En 1354, Cangrande II accorde l’église aux chevaliers allemands qui l’avaient aidé dans la lutte contre son demi-frère Fregnano. Le bâtiment devient le lieu de leurs sépultures, sous le titre de saint Georges, en tant que saint chevalier. En 1424, l’église est confiée à la confrérie de Saint-Pierre-Martyr.
L’intérieur, qui est composé d’une nef unique divisée en deux travées, conserve son aspect du XIVe siècle. Dans la section supérieure, on peut observer une série de casques avec cimier, des boucliers et des inscriptions des chevaliers teutoniques vivants ; tandis que dans la section inférieure, se trouvent des images à caractère funéraire représentant les chevaliers défunts présentés par saint Georges et d’autres saints à la Vierge sur le trône avec l’Enfant. Certaines peintures sont dues à l’atelier du Second Maître de Saint-Zénon, d’autres à Bartolomeo Badile et à Turone di Maxio.
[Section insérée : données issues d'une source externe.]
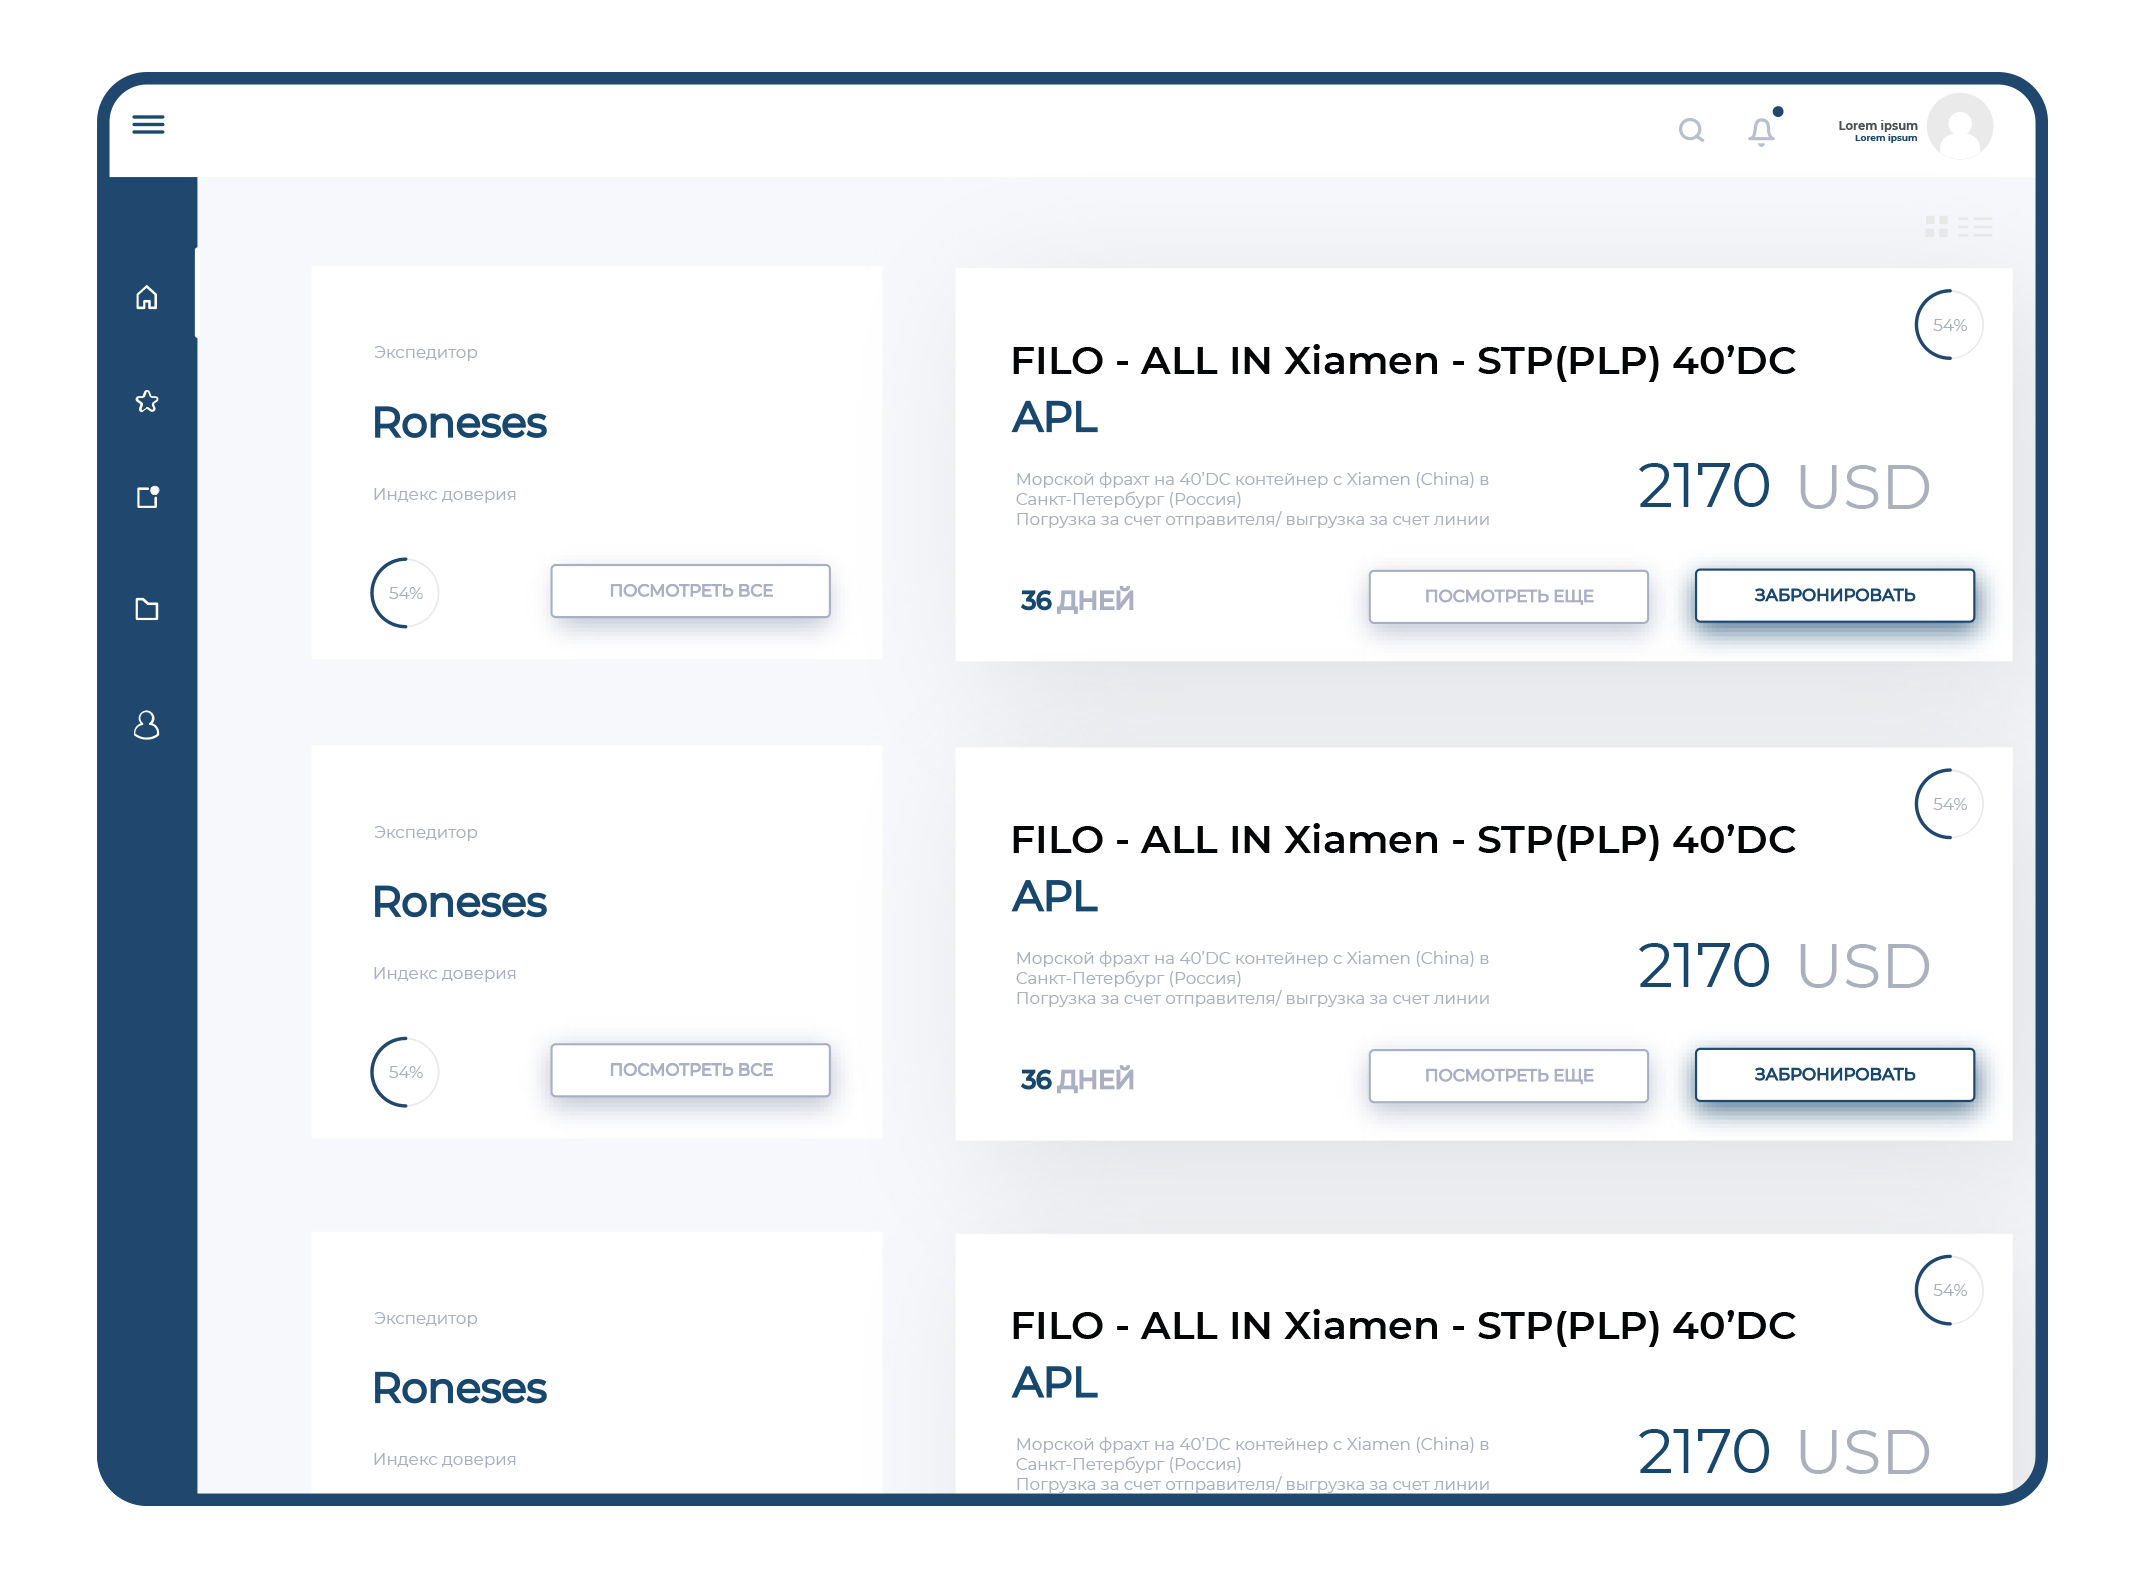Click ПОСМОТРЕТЬ ВСЕ in first Roneses card
The height and width of the screenshot is (1581, 2149).
(691, 591)
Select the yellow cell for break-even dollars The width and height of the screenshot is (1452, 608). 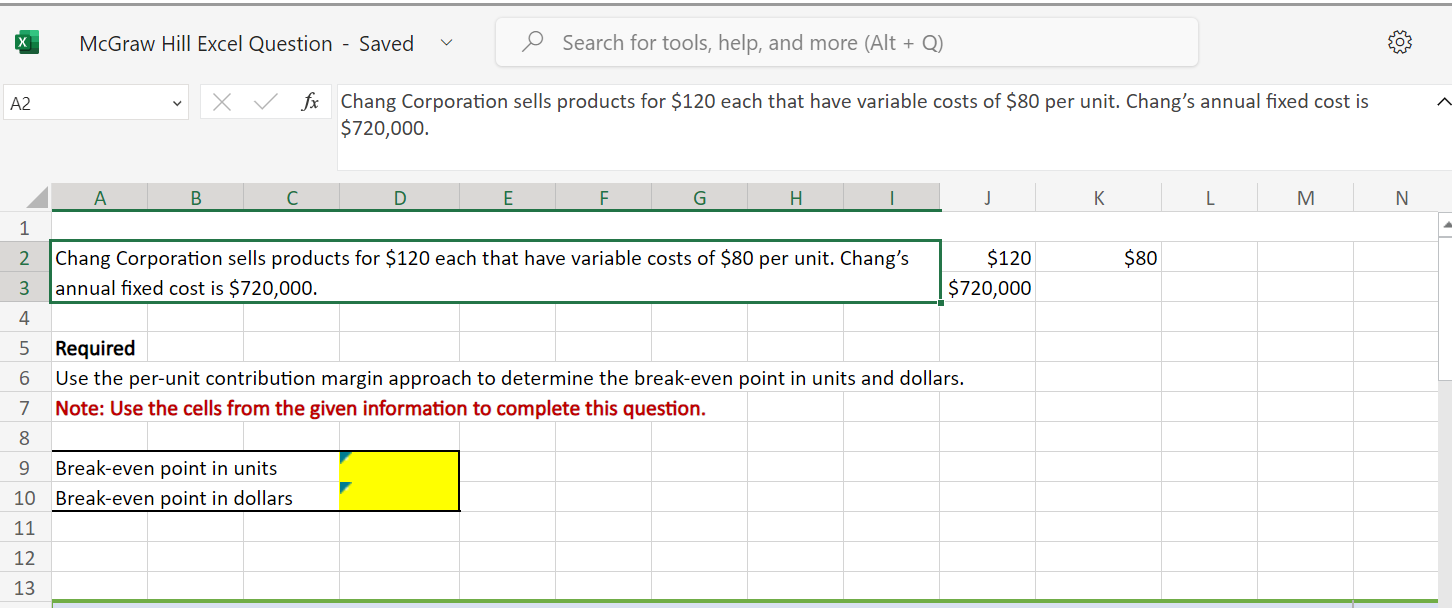[x=399, y=497]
La fresque de la Crucifixion sur le mur oriental remonte à 1354. Dans la lunette au-dessus, l’artiste Giovanni Maria Falconetto peint, entre 1509 et 1517, une grande représentation allégorique de l’Annonciation, basée sur la symbolique de la chasse à la licorne, commandée par deux conseillers allemands de l’empereur Maximilien de Habsbourg, représentés sur les côtés de la scène.